- [Excerpt provided]:

Making a boombap beat with Dilla and the Web Audio API

An introduction to composing music with code, using the browser as sequencer runtime and Javascript to schedule notes with precise rhythmic timing.

The Web Audio API (WAA) provides low-level building blocks for wiring up simple or advanced audio graphs, but offers no help when it comes to rhythm-based playback of notes or automation.

Enter Dilla, a small WAA scheduling library based on 96 ticks per beat, where note positions are represented as bar.beat.tick. If you have ever used an MPC or similar sequencer, the rhythm and position signatures will feel very familiar.

In this guide we'll use WAA and Dilla together to program a minimalist boombap beat, covering all basics on how to use an HTML document as a beatmaking environment: loading and playing sounds, rhythmic and precise scheduling, simplistic mixing with reverb and compressor, and parameter automation.

In case you want to skip ahead, you can find the complete code and working demo on GitHub. Or check out the snippet below:

Setting up the environment

For brevity, this tutorial assumes that you are familiar with node.js and npm. Before we start programming the beat, we'll need a build step to bundle our Javascript. Dilla uses the CommonJS module format, and you should use browserify to concatenate your script and its dependencies into one file.

- [Source material]:
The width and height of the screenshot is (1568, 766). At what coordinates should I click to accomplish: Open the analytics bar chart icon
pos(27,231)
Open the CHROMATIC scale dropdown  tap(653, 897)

- [What is required]:
Write what comes next in the tutorial on making a boombap beat with Dilla and the Web Audio API, starting right after its last sentence.

- [Exercise answer]:
Next up, you'll need to run a simple static server - simply loading the HTML file with file:// won't work because of issues with CORS when fetching the sound files via XHR. I'd go with 3w or asimov-static.

If any of this is new or confusing to you, check out this example.

Digging up some sounds

Next, you'll need to dig up or download some sounds. These are lifted from my crates, provided here for educational purposes.

Then we need to install Dilla, by typing npm install --save dilla in the terminal.

Okay, with some samples selected and Dilla installed, we're finally ready to start coding and composing.

Initializing Dilla

The Dilla module exports a constructor function, to which we can pass tempo, beats per bar and bars per loop as options. For a boombap beat, the default 4 beats per bar and 2 bars per loop works fine, so we'll just change the tempo to 88 bpm.

var Dilla = require('dilla');
var Context = window.AudioContext || window.webkitAudioContext;
var audioContext = new Context();
var dilla = new Dilla(audioContext, {
  'tempo': 88
});

Loading sounds

We'll need an asynchronous function that can load a sound file over XHR, decode it and save a reference for later use.

// Will store our decoded sound buffers
var sounds = {};

// Load a sound file and decode its data
function loadSound (name, done) {
  var request = new XMLHttpRequest();
  request.open('GET', 'sounds/' + name + '.wav', true);
  // Make sure to set the response type to "arrayBuffer"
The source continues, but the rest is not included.